Local cement manufacturers even claimed that their expansion programs and initiatives are primarily aimed at staying competitive in light of the surge in imports.

In the same hearing, the Strategy Manager of Holcim Philippines was asked to confirm whether the company posted a PHP1-billion profit during the nine-month period from January to September 2023.

Ms. Maria Isabel Cleto, Holcim strategy manager, acknowledged that the company did record the said profit. However, she emphasized the importance of examining year-on-year trends and the overall bottom line. “Our EBIT also showed a declining trend over the POI because of the surge of imports affecting our sales volume” Cleto stated.

During the same hearing, Trizia Mistica, industry manager of Concreat Holdings Philippines, was asked whether their expansion plans were merely a continuation of previous initiatives—implying that these would have proceeded regardless of import competition. In response, Mistica firmly clarified that the company’s current efforts are directly driven by the challenges posed by imports. “We are undertaking these measures to address our main concern, which is the surge of imported products,” she emphasized.

CeMAP also reiterated that the Tariff Commission’s own Staff Report confirmed an 8 percent cumulative aggregate growth in cement imports during the period of investigation. “This surge has placed considerable pressure on local manufacturers, many of whom have invested heavily in expanding capacity and improving sustainability practices,” CeMAP added.

Due to the influx of imports, CeMAP emphasized that the local industry has more than enough capacity to meet national demand.

Total installed capacity now stands at 51 million metric tons, following new capacity

additions by both CeMAP and non-CeMAP members over the past two years, the group said.
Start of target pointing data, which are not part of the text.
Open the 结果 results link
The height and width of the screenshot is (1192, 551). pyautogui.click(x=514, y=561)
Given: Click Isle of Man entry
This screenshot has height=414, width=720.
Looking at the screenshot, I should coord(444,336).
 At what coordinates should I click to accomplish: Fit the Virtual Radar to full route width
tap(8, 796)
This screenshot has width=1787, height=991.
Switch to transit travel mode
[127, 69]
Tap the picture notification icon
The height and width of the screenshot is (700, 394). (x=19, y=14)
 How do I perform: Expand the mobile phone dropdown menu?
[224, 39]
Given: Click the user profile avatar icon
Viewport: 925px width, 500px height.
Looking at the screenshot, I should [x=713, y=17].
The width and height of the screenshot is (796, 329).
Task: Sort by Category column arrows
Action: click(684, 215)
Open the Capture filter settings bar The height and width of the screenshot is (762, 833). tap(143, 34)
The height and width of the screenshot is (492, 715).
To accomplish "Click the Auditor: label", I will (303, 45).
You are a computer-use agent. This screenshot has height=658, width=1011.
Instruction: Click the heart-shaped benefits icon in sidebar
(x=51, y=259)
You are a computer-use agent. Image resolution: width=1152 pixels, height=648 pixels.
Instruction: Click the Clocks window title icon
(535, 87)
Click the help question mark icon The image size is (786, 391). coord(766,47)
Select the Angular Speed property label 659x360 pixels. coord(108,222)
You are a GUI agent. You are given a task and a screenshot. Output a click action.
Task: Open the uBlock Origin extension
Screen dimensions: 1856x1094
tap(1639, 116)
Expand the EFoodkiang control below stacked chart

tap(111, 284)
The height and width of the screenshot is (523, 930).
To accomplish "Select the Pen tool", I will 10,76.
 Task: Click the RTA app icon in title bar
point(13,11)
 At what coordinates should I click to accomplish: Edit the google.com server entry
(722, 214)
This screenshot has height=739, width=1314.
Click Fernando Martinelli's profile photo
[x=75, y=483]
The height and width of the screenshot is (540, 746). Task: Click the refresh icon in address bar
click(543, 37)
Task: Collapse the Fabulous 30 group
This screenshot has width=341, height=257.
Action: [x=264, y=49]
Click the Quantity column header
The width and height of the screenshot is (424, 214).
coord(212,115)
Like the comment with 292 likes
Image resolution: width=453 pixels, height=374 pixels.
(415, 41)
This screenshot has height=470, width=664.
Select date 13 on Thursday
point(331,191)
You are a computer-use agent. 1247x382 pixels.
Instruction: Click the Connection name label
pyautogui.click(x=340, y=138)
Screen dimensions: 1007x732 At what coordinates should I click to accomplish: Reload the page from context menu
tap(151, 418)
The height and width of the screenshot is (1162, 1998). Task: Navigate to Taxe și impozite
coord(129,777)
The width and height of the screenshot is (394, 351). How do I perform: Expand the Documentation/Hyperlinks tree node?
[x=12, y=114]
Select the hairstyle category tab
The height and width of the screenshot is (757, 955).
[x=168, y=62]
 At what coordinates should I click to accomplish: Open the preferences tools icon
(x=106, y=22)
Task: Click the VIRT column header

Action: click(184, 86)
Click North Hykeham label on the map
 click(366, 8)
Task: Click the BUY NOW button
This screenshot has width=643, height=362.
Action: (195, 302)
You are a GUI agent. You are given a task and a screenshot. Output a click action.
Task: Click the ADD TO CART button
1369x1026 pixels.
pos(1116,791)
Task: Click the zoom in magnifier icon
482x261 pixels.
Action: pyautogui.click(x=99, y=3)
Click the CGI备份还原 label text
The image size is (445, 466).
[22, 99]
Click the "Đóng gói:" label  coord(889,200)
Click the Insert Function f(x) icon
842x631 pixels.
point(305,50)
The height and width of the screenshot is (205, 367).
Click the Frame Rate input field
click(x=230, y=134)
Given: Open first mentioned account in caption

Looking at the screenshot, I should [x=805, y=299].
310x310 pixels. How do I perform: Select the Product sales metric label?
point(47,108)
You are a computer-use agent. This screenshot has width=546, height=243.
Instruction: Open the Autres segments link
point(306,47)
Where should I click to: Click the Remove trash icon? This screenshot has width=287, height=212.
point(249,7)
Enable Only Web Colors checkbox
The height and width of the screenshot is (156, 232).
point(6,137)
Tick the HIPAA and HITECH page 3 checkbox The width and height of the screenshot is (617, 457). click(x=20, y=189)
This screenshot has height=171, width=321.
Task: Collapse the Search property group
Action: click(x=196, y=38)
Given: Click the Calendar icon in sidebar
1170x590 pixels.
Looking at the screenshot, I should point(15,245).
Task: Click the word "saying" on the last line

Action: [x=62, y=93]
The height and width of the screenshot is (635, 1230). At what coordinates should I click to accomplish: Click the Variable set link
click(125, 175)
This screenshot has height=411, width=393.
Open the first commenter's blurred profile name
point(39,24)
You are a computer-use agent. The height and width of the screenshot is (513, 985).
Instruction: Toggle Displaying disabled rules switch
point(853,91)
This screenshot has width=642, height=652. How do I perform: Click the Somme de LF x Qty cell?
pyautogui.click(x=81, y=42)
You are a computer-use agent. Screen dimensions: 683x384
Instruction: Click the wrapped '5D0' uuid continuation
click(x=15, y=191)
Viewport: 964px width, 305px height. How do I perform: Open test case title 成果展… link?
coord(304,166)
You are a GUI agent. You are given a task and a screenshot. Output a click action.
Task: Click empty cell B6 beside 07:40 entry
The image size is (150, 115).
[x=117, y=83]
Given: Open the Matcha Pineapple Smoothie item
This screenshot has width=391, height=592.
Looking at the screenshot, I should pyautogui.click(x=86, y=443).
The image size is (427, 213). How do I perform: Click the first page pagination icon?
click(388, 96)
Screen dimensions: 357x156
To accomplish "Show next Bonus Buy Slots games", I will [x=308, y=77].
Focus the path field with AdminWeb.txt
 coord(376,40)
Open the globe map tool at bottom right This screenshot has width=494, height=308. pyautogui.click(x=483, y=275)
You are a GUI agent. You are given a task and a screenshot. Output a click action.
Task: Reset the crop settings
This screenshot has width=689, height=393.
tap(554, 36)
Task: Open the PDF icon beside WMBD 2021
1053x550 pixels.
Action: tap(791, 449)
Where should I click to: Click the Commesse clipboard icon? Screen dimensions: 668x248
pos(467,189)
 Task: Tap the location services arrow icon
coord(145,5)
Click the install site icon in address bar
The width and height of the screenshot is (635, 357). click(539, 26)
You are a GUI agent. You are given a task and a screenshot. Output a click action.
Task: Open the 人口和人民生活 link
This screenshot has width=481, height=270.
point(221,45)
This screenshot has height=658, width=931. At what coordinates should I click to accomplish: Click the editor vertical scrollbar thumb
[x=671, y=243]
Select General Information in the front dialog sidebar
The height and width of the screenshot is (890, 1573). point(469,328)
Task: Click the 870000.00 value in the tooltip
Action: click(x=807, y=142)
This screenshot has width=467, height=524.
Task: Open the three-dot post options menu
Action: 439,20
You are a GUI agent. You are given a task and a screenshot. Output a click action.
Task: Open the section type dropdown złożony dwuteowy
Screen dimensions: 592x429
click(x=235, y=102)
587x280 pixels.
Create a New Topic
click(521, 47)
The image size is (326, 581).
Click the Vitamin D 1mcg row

Notably, Solid Cement Corporation invested in an additional 1.5 million metric tons of capacity and recently commissioned. Meanwhile, Taiheiyo Cement with its new line increased its capacity by 3 million metric tons per annum.

Despite these expansions, capacity utilization is currently only at 53 percent, indicating significant underuse of local production capabilities.

This low capacity utilization is allegedly caused by the influx of imports, according to CeMAP pointed out.